** DATA EXTRACT follows **
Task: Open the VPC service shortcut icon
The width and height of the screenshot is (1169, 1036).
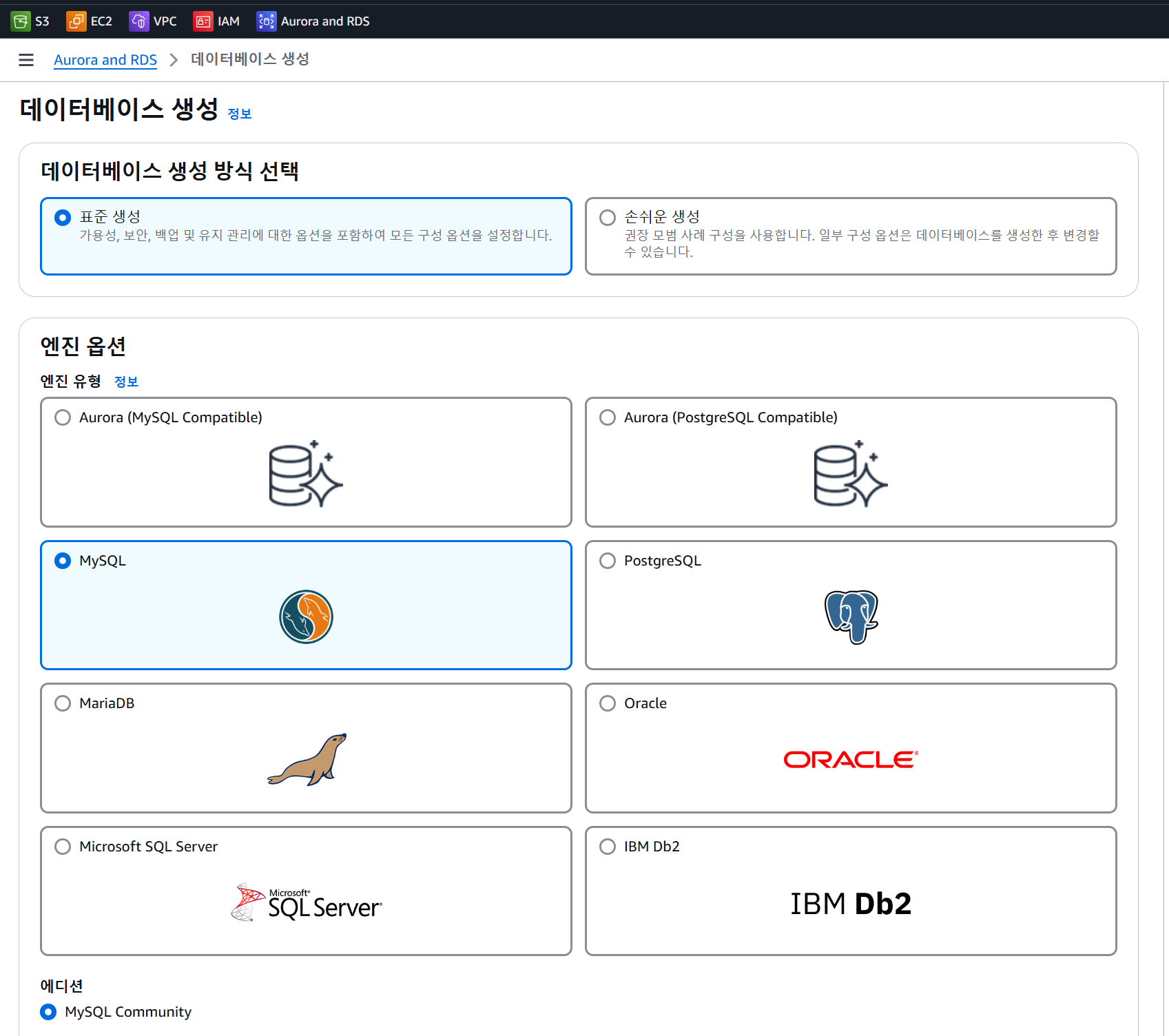Action: [138, 21]
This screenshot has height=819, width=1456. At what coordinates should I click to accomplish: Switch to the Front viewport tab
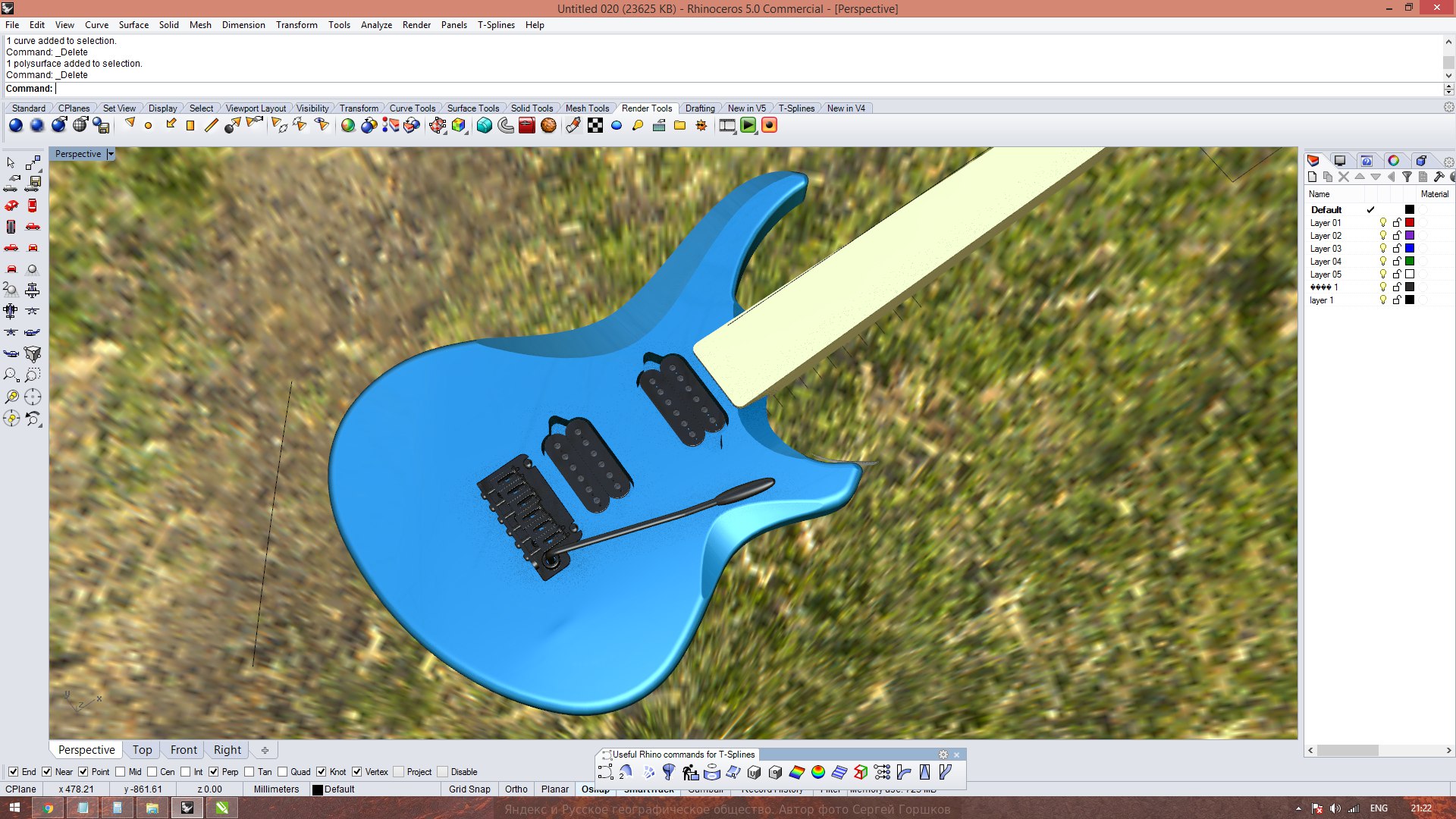[x=184, y=750]
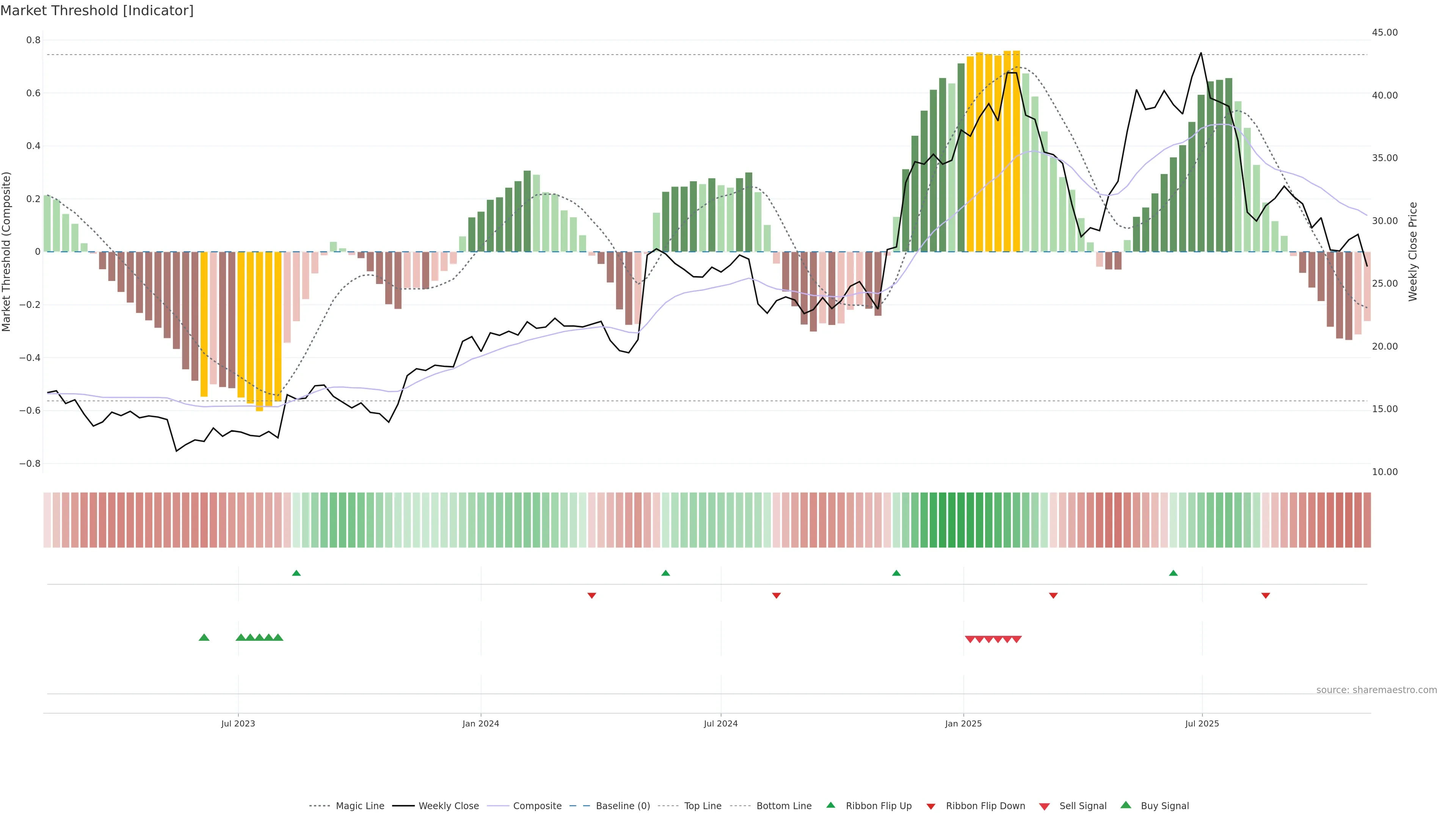Click the Market Threshold [Indicator] chart title
The height and width of the screenshot is (819, 1456).
pyautogui.click(x=97, y=10)
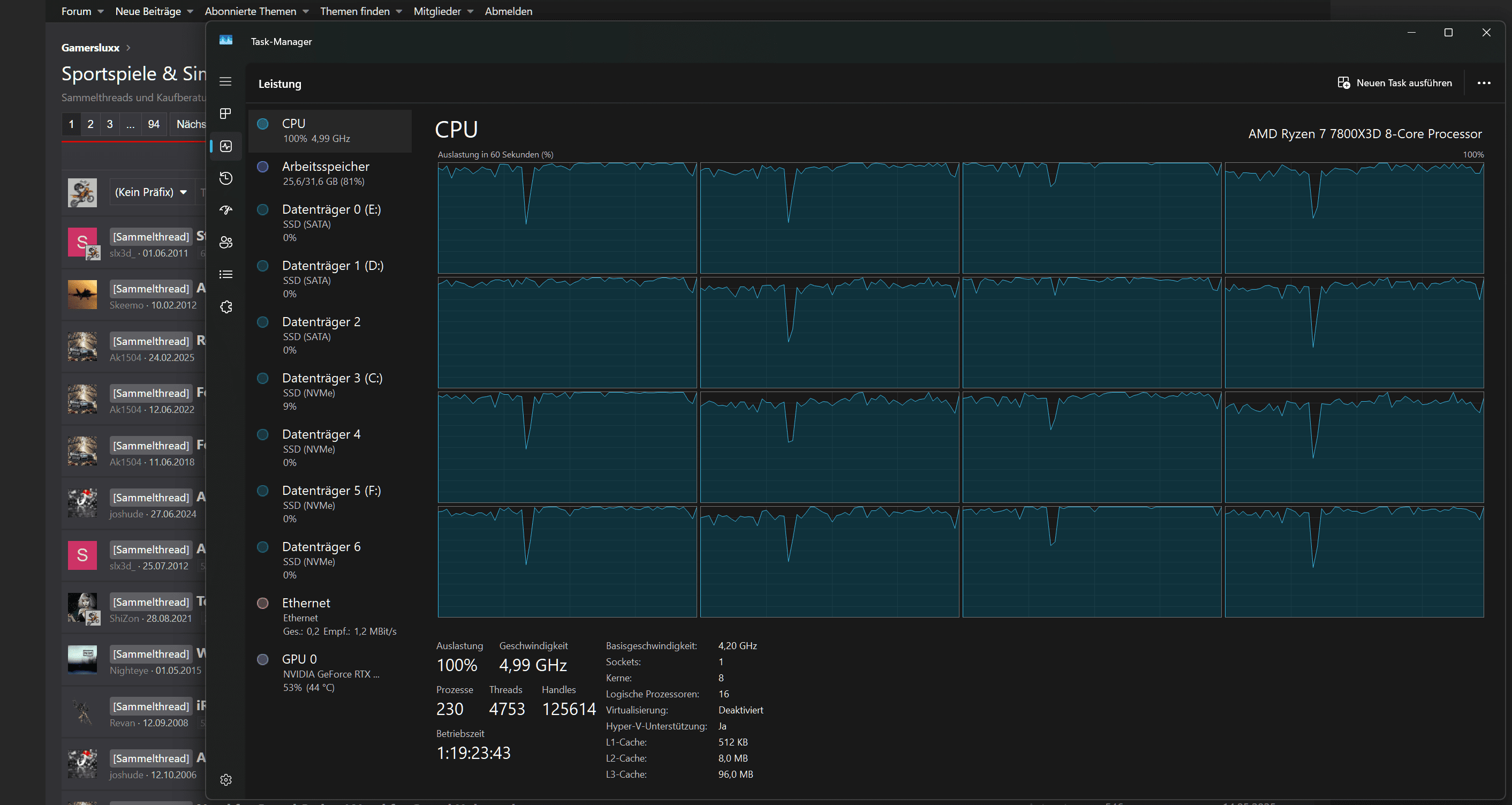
** End of DATA EXTRACT **
TASK: Only the lines from the one with "This screenshot has" to the last line of the listing, inclusive, are to be set down, exactly as they stand and without pictures.

SOLVED PROBLEM:
This screenshot has height=819, width=1456. At what coordinates should I click to accomplish: Switch to the Front viewport tab
[x=184, y=750]
Click the Market Threshold [Indicator] chart title
The height and width of the screenshot is (819, 1456).
pyautogui.click(x=97, y=10)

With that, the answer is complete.